## The problem
Give back exactly the lines of the entries below from the line with "Click the browser profile avatar" to the line with "Task: Set chart interval to 30 minutes", inclusive, and only those.
---------- Provided data ----------
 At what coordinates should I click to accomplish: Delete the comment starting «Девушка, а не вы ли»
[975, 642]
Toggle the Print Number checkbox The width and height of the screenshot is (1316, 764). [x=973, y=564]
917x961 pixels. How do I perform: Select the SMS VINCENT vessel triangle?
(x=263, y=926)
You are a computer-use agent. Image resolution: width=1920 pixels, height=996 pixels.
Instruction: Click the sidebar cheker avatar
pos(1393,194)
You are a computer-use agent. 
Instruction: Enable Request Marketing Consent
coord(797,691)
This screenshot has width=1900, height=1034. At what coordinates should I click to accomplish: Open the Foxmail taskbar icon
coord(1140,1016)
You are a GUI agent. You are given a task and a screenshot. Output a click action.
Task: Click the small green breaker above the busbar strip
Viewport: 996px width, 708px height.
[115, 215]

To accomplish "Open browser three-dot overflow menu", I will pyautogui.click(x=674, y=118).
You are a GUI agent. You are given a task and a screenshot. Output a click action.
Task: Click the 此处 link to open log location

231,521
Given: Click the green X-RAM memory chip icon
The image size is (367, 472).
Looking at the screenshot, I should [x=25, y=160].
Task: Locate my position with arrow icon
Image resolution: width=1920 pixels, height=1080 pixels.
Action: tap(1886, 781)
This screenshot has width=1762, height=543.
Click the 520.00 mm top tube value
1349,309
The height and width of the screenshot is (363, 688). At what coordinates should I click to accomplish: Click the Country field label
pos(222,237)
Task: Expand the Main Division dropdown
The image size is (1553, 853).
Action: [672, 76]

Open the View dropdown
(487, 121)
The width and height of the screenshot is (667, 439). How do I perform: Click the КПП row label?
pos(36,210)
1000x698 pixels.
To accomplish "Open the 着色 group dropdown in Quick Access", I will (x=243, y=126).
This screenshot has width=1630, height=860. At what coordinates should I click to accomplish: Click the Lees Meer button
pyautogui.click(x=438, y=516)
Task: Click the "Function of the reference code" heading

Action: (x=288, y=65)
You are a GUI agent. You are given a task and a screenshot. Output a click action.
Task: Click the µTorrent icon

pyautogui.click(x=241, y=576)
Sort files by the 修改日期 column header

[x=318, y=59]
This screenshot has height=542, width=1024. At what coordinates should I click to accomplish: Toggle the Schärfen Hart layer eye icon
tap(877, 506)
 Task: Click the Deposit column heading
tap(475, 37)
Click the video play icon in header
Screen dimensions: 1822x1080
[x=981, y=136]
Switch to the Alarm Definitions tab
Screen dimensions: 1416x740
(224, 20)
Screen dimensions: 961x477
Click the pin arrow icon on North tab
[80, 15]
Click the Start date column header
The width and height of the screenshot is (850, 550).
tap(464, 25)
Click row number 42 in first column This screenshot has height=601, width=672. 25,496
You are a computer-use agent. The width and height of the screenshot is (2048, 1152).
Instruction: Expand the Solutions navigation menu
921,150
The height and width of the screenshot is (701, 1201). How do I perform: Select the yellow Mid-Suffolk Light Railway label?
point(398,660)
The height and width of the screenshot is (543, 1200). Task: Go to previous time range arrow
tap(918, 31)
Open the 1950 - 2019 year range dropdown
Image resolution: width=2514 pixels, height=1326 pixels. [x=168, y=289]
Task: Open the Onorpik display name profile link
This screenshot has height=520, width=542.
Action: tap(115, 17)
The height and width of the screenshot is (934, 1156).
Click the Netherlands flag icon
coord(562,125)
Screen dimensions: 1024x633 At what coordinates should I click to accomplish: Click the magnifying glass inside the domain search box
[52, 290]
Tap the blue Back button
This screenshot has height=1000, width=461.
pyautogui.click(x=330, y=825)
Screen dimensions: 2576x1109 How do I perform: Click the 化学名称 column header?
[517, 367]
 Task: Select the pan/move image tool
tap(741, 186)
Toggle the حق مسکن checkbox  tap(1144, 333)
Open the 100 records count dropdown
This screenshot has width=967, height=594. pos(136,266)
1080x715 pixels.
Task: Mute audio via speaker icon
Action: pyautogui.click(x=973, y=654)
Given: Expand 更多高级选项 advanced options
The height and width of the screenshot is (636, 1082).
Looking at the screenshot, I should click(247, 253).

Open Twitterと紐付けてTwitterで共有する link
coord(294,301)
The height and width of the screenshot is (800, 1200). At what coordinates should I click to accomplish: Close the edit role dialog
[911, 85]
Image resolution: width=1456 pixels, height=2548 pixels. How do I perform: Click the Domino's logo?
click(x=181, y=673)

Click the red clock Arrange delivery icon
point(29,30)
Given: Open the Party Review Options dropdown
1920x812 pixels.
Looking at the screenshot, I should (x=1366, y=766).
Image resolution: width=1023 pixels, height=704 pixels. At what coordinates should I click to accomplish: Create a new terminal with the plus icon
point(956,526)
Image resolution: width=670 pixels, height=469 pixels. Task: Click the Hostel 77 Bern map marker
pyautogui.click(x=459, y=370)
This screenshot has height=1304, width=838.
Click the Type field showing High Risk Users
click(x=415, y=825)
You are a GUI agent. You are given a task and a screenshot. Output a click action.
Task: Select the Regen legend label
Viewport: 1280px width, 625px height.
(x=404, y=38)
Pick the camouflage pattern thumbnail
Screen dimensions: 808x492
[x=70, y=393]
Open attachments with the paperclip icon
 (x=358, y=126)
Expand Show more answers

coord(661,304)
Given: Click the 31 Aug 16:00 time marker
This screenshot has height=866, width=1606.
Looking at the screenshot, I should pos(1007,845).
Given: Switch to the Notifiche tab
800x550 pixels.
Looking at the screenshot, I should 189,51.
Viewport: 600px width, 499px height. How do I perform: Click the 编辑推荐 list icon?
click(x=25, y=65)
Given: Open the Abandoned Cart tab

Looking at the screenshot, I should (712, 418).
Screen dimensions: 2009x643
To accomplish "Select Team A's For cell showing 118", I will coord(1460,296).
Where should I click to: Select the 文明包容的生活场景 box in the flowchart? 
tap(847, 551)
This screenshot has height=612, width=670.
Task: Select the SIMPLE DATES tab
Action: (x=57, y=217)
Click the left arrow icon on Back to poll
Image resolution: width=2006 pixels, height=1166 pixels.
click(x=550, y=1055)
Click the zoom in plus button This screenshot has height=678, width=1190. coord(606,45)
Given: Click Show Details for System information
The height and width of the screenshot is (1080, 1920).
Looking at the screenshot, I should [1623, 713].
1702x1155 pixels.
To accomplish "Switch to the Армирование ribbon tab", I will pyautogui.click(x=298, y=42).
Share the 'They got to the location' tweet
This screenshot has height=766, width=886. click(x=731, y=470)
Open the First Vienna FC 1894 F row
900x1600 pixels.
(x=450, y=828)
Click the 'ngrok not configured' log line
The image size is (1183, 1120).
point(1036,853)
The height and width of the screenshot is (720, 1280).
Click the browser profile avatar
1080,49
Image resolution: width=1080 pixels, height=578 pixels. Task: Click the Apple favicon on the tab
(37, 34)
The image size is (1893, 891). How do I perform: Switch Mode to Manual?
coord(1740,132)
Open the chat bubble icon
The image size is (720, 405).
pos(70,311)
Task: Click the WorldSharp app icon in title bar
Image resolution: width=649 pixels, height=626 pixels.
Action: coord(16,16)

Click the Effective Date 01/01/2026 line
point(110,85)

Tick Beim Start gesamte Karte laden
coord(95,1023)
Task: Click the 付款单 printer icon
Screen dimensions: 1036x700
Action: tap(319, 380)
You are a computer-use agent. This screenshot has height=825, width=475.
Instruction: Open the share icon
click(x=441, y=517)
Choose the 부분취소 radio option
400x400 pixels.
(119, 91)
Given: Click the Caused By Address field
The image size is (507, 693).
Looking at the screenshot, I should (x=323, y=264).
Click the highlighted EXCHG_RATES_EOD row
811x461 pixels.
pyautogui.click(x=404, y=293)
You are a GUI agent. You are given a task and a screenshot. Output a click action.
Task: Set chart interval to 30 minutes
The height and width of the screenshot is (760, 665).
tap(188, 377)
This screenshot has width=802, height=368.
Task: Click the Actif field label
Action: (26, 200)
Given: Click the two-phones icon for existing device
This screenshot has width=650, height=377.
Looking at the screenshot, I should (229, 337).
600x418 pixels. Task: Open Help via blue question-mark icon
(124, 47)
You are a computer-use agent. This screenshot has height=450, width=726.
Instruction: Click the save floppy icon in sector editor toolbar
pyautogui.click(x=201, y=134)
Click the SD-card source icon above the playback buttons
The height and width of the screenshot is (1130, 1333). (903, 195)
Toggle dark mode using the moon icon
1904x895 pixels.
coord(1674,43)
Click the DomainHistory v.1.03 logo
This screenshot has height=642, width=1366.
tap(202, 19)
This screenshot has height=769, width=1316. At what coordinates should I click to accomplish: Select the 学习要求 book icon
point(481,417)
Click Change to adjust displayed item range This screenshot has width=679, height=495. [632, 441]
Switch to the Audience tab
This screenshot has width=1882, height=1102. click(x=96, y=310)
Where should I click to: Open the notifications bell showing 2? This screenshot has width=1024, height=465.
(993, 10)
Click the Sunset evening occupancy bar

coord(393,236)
----------
## Answer area
Click the browser profile avatar
1080,49
Image resolution: width=1080 pixels, height=578 pixels. Task: Click the Apple favicon on the tab
(37, 34)
The image size is (1893, 891). How do I perform: Switch Mode to Manual?
coord(1740,132)
Open the chat bubble icon
The image size is (720, 405).
pos(70,311)
Task: Click the WorldSharp app icon in title bar
Image resolution: width=649 pixels, height=626 pixels.
Action: coord(16,16)

Click the Effective Date 01/01/2026 line
point(110,85)

Tick Beim Start gesamte Karte laden
coord(95,1023)
Task: Click the 付款单 printer icon
Screen dimensions: 1036x700
Action: tap(319, 380)
You are a computer-use agent. This screenshot has height=825, width=475.
Instruction: Open the share icon
click(x=441, y=517)
Choose the 부분취소 radio option
400x400 pixels.
(119, 91)
Given: Click the Caused By Address field
The image size is (507, 693).
Looking at the screenshot, I should (x=323, y=264).
Click the highlighted EXCHG_RATES_EOD row
811x461 pixels.
pyautogui.click(x=404, y=293)
You are a GUI agent. You are given a task and a screenshot. Output a click action.
Task: Set chart interval to 30 minutes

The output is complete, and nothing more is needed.